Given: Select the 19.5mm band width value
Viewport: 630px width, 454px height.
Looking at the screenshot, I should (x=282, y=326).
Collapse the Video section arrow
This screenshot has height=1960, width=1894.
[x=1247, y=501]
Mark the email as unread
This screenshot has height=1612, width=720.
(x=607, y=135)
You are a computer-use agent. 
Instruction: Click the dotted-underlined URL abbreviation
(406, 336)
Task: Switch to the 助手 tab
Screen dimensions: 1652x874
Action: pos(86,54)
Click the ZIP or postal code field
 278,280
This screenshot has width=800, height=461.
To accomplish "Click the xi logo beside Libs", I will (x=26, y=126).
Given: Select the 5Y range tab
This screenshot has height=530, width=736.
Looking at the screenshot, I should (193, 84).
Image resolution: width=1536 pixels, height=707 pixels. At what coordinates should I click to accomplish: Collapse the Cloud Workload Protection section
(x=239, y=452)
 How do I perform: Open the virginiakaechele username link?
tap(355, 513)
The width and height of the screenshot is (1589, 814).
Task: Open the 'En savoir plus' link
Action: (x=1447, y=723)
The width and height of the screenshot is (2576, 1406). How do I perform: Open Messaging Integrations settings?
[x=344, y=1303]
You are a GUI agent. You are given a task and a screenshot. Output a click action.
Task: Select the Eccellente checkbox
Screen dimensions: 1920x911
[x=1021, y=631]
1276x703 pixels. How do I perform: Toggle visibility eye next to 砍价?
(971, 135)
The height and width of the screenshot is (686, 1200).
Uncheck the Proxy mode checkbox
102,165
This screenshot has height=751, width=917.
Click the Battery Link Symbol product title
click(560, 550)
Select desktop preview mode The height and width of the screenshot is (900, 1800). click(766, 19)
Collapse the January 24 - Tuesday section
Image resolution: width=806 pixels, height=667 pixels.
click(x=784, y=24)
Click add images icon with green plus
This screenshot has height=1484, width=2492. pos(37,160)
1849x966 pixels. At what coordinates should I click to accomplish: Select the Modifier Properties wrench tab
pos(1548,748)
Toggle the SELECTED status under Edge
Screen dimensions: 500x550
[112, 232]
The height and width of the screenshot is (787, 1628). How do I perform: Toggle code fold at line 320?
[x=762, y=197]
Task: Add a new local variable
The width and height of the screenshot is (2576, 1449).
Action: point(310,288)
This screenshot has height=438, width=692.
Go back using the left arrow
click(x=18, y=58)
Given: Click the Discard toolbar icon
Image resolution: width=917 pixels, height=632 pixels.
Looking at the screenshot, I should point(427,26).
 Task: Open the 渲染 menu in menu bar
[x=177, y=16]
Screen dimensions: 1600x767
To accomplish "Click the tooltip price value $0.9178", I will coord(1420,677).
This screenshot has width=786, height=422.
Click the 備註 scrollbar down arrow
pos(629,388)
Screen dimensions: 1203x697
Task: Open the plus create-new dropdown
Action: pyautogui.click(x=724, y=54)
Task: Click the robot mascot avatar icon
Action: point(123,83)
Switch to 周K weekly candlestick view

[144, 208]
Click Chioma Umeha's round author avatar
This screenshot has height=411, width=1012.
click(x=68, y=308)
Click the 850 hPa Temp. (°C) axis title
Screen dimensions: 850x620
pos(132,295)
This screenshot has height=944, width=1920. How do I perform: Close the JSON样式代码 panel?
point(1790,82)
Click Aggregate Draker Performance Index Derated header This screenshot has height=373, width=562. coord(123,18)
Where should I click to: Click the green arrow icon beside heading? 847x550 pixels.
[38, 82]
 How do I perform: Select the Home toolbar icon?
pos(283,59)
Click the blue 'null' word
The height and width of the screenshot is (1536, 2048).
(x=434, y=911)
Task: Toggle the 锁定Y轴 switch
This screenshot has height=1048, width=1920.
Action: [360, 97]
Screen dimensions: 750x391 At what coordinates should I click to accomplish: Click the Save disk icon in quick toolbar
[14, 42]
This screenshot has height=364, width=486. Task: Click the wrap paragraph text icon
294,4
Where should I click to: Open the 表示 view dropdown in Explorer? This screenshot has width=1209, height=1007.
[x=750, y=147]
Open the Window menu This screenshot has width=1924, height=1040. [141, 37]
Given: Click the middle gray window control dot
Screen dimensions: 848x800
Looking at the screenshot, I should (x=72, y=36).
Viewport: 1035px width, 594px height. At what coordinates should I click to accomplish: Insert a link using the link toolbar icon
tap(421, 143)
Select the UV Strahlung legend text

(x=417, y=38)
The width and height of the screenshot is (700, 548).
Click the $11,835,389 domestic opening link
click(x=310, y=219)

_____

Convert every entry above into a JSON list of strings, with one string for each line and blank lines left out.

[
  "Given: Select the 19.5mm band width value",
  "Viewport: 630px width, 454px height.",
  "Looking at the screenshot, I should (x=282, y=326).",
  "Collapse the Video section arrow",
  "This screenshot has height=1960, width=1894.",
  "[x=1247, y=501]",
  "Mark the email as unread",
  "This screenshot has height=1612, width=720.",
  "(x=607, y=135)",
  "You are a computer-use agent. ",
  "Instruction: Click the dotted-underlined URL abbreviation",
  "(406, 336)",
  "Task: Switch to the 助手 tab",
  "Screen dimensions: 1652x874",
  "Action: pos(86,54)",
  "Click the ZIP or postal code field",
  " 278,280",
  "This screenshot has width=800, height=461.",
  "To accomplish \"Click the xi logo beside Libs\", I will (x=26, y=126).",
  "Given: Select the 5Y range tab",
  "This screenshot has height=530, width=736.",
  "Looking at the screenshot, I should (193, 84).",
  "Image resolution: width=1536 pixels, height=707 pixels. At what coordinates should I click to accomplish: Collapse the Cloud Workload Protection section",
  "(x=239, y=452)",
  " How do I perform: Open the virginiakaechele username link?",
  "tap(355, 513)",
  "The width and height of the screenshot is (1589, 814).",
  "Task: Open the 'En savoir plus' link",
  "Action: (x=1447, y=723)",
  "The width and height of the screenshot is (2576, 1406). How do I perform: Open Messaging Integrations settings?",
  "[x=344, y=1303]",
  "You are a GUI agent. You are given a task and a screenshot. Output a click action.",
  "Task: Select the Eccellente checkbox",
  "Screen dimensions: 1920x911",
  "[x=1021, y=631]",
  "1276x703 pixels. How do I perform: Toggle visibility eye next to 砍价?",
  "(971, 135)",
  "The height and width of the screenshot is (686, 1200).",
  "Uncheck the Proxy mode checkbox",
  "102,165",
  "This screenshot has height=751, width=917.",
  "Click the Battery Link Symbol product title",
  "click(560, 550)",
  "Select desktop preview mode The height and width of the screenshot is (900, 1800). click(766, 19)",
  "Collapse the January 24 - Tuesday section",
  "Image resolution: width=806 pixels, height=667 pixels.",
  "click(x=784, y=24)",
  "Click add images icon with green plus",
  "This screenshot has height=1484, width=2492. pos(37,160)",
  "1849x966 pixels. At what coordinates should I click to accomplish: Select the Modifier Properties wrench tab",
  "pos(1548,748)",
  "Toggle the SELECTED status under Edge",
  "Screen dimensions: 500x550",
  "[112, 232]",
  "The height and width of the screenshot is (787, 1628). How do I perform: Toggle code fold at line 320?",
  "[x=762, y=197]",
  "Task: Add a new local variable",
  "The width and height of the screenshot is (2576, 1449).",
  "Action: point(310,288)",
  "This screenshot has height=438, width=692.",
  "Go back using the left arrow",
  "click(x=18, y=58)",
  "Given: Click the Discard toolbar icon",
  "Image resolution: width=917 pixels, height=632 pixels.",
  "Looking at the screenshot, I should point(427,26).",
  " Task: Open the 渲染 menu in menu bar",
  "[x=177, y=16]",
  "Screen dimensions: 1600x767",
  "To accomplish \"Click the tooltip price value $0.9178\", I will coord(1420,677).",
  "This screenshot has width=786, height=422.",
  "Click the 備註 scrollbar down arrow",
  "pos(629,388)",
  "Screen dimensions: 1203x697",
  "Task: Open the plus create-new dropdown",
  "Action: pyautogui.click(x=724, y=54)",
  "Task: Click the robot mascot avatar icon",
  "Action: point(123,83)",
  "Switch to 周K weekly candlestick view",
  "[144, 208]",
  "Click Chioma Umeha's round author avatar",
  "This screenshot has height=411, width=1012.",
  "click(x=68, y=308)",
  "Click the 850 hPa Temp. (°C) axis title",
  "Screen dimensions: 850x620",
  "pos(132,295)",
  "This screenshot has height=944, width=1920. How do I perform: Close the JSON样式代码 panel?",
  "point(1790,82)",
  "Click Aggregate Draker Performance Index Derated header This screenshot has height=373, width=562. coord(123,18)",
  "Where should I click to: Click the green arrow icon beside heading? 847x550 pixels.",
  "[38, 82]",
  " How do I perform: Select the Home toolbar icon?",
  "pos(283,59)",
  "Click the blue 'null' word",
  "The height and width of the screenshot is (1536, 2048).",
  "(x=434, y=911)",
  "Task: Toggle the 锁定Y轴 switch",
  "This screenshot has height=1048, width=1920.",
  "Action: [360, 97]",
  "Screen dimensions: 750x391 At what coordinates should I click to accomplish: Click the Save disk icon in quick toolbar",
  "[14, 42]",
  "This screenshot has height=364, width=486. Task: Click the wrap paragraph text icon",
  "294,4",
  "Where should I click to: Open the 表示 view dropdown in Explorer? This screenshot has width=1209, height=1007.",
  "[x=750, y=147]",
  "Open the Window menu This screenshot has width=1924, height=1040. [141, 37]",
  "Given: Click the middle gray window control dot",
  "Screen dimensions: 848x800",
  "Looking at the screenshot, I should (x=72, y=36).",
  "Viewport: 1035px width, 594px height. At what coordinates should I click to accomplish: Insert a link using the link toolbar icon",
  "tap(421, 143)",
  "Select the UV Strahlung legend text",
  "(x=417, y=38)",
  "The width and height of the screenshot is (700, 548).",
  "Click the $11,835,389 domestic opening link",
  "click(x=310, y=219)"
]